Die schon seit längerer Zeit sehr guten Erlöse am Bio-Markt lassen auch konventionell wirtschaftende Schweinehalter aufhorchen. Einige Betriebs-leiter haben bereits Nägel mit Köpfen gemacht und auf Bio-Produktion umgestellt, andere denken ernsthaft darüber nach. Doch Vorsicht, die Umstellung des Betriebes will gut überlegt sein!


Kompletter Umbau nötig:

Wer auf Bio-Produktion umsteigen will, muss seine Ställe in der Regel komplett umbauen. Denn für ökologisch erzeugte Schweine gelten andere Haltungsvorgaben. Festflächen im Fußbodenbereich sind zwingend vorgeschrieben, gleichzeitig müssen für alle Schweine Außenausläufe geschaffen werden. Zudem se­hen die beiden EU-Bio-Verordnungen 834/2007 und 889/2008 deutlich mehr Platz vor (siehe Übersicht 2). Wer nur die vorhandenen Gebäude nutzen will, muss seinen Bestand fast halbieren.

________________________

* **Arbeitsauftrag**:
Beantworte zum Auszug über die Umstellung auf Bio-Schweinehaltung diese Fragen:
1. Was lässt konventionell wirtschaftende Schweinehalter aufhorchen?
2. Welche beiden EU-Bio-Verordnungen werden genannt?
3. Was muss tun, wer nur die vorhandenen Gebäude nutzen will?
Die Daten stammen aus einer anderen Quelle.

* **Datenauszüge**:

________________________

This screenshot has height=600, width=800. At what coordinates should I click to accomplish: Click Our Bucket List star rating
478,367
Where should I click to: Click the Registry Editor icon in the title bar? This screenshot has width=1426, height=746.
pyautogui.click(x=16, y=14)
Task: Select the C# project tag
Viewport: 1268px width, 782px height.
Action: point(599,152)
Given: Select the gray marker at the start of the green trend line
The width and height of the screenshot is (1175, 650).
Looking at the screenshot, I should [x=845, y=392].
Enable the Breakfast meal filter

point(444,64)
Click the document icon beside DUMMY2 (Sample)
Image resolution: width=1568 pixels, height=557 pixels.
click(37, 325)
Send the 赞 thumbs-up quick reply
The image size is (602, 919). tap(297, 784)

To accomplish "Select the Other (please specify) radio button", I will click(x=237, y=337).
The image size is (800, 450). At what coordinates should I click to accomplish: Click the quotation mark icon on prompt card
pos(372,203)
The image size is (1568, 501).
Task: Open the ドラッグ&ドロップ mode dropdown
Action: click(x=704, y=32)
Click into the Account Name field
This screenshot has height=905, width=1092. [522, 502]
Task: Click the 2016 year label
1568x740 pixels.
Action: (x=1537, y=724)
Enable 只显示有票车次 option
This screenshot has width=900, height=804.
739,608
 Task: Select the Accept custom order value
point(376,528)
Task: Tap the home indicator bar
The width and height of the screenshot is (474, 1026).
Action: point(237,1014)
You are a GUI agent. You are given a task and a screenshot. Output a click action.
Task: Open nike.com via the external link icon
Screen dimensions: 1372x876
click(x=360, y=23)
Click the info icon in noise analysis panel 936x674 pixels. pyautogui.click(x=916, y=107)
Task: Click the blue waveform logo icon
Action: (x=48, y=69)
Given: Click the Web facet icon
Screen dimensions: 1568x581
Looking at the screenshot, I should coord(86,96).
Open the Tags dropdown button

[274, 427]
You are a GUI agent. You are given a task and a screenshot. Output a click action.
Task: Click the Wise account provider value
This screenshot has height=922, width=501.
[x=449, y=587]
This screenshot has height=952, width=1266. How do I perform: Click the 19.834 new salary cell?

________________________

* **Antwort**:
1. Die schon seit längerer Zeit sehr guten Erlöse am Bio-Markt lassen sie aufhorchen.
2. Genannt werden die Verordnungen 834/2007 und 889/2008.
3. Er muss seinen Bestand fast halbieren.